SOURCE DOCUMENT:
↓↓↓
If you study history, you will find that all stories of success are also stories of great failures. But people don’t see the failures. They only see one side of the picture and they say that person got lucky: “He must have been at the right place at the right time.”
Let me share someone’s life history with you. This was a man who failed in business at the age of 21 ; was defeated in a legislative race at age 22; failed again in business at age 24; overcame the death of his sweetheart at age 26; had a nervous breakdown at age 27; lost a congressional race at age 34; lost a senatorial race at age 45; failed in an effort to become vice-president at age 47; lost a senatorial race at age 49; and was elected president of the United States at age 52.
This man was Abraham Lincoln.
Would you call him a failure? He could have quit. But to Lincoln, defeat was a detour and not a dead end.
A New York Times editorial on December 10, 1903, questioned the wisdom of the Wright Brothers who were trying to invent a machine, heavier than air, that would fly. One week later, at Kitty Hawk, the Wright Brothers took their famous flight.
Colonel Sanders, the starter of KFC, at age 65, with a beat-up car and a $100 check from Social Security, realized he had to do something. He remembered his mother’s recipe and went out selling. How many doors did he have to knock on before he got his first order? It is estimated that he had knocked on more than a thousand doors before he got his first order. How many of us quit after three tries, ten tries, a hundred tries, and then we say we tried as hard as we could?
As a young cartoonist, Walt Disney faced many rejections from newspaper editors, who said he had no talent. One day a minister at a church hired him to draw some cartoons. Disney was working out of a small mouse infested shed near the church. After seeing a small mouse, he was inspired. That was the start of Mickey Mouse.
Successful people don’t do great things, they only do small things in a great way.
One day a partially deaf four year old kid came home with a note in his pocket from his teacher, “Your Tommy is too stupid to learn, get him out of the school.” His mother read the note and answered, “My Tommy is not stupid to learn, I will teach him myself.” And that Tommy grew up to be the great Thomas Edison. Thomas Edison had only three months of formal schooling and he was partially deaf.
↑↑↑
DATA SECTION:
↓↓↓
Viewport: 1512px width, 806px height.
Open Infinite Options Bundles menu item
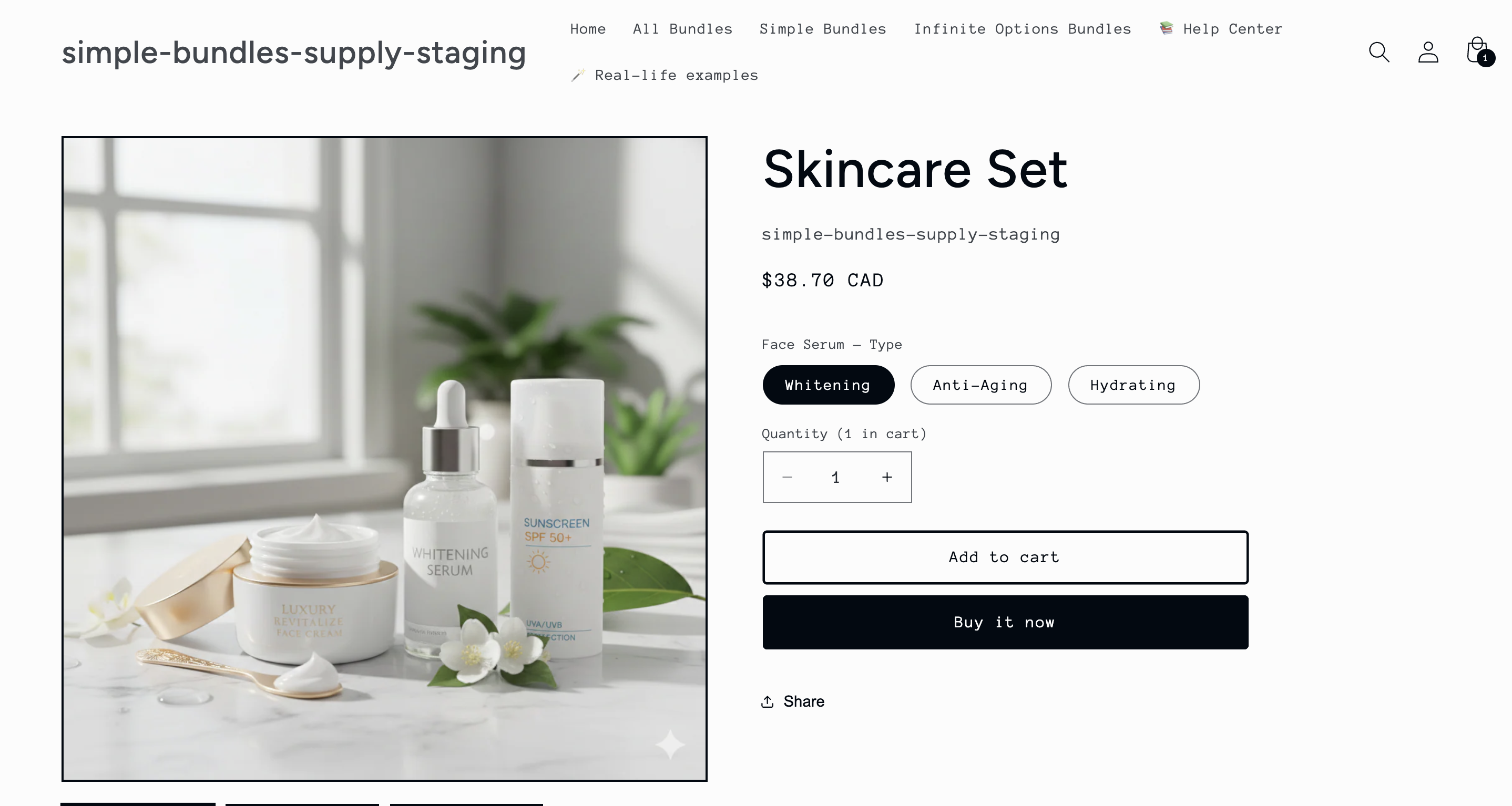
↑↑↑
SET TASKS:
1 > Rewrite everything from "If you study" down to "a dead end." in the piece on success and failure, replacing "senatorial race" with "Senate race" wherever it occurs.
2 > Put this sentence from the piece on success and failure into Spanish: "But to Lincoln, defeat was a detour and not a dead end."

SOLUTIONS:
1 >
If you study history, you will find that all stories of success are also stories of great failures. But people don’t see the failures. They only see one side of the picture and they say that person got lucky: “He must have been at the right place at the right time.”
Let me share someone’s life history with you. This was a man who failed in business at the age of 21 ; was defeated in a legislative race at age 22; failed again in business at age 24; overcame the death of his sweetheart at age 26; had a nervous breakdown at age 27; lost a congressional race at age 34; lost a Senate race at age 45; failed in an effort to become vice-president at age 47; lost a Senate race at age 49; and was elected president of the United States at age 52.
This man was Abraham Lincoln.
Would you call him a failure? He could have quit. But to Lincoln, defeat was a detour and not a dead end.

2 > Pero para Lincoln, la derrota era un desvío y no un callejón sin salida.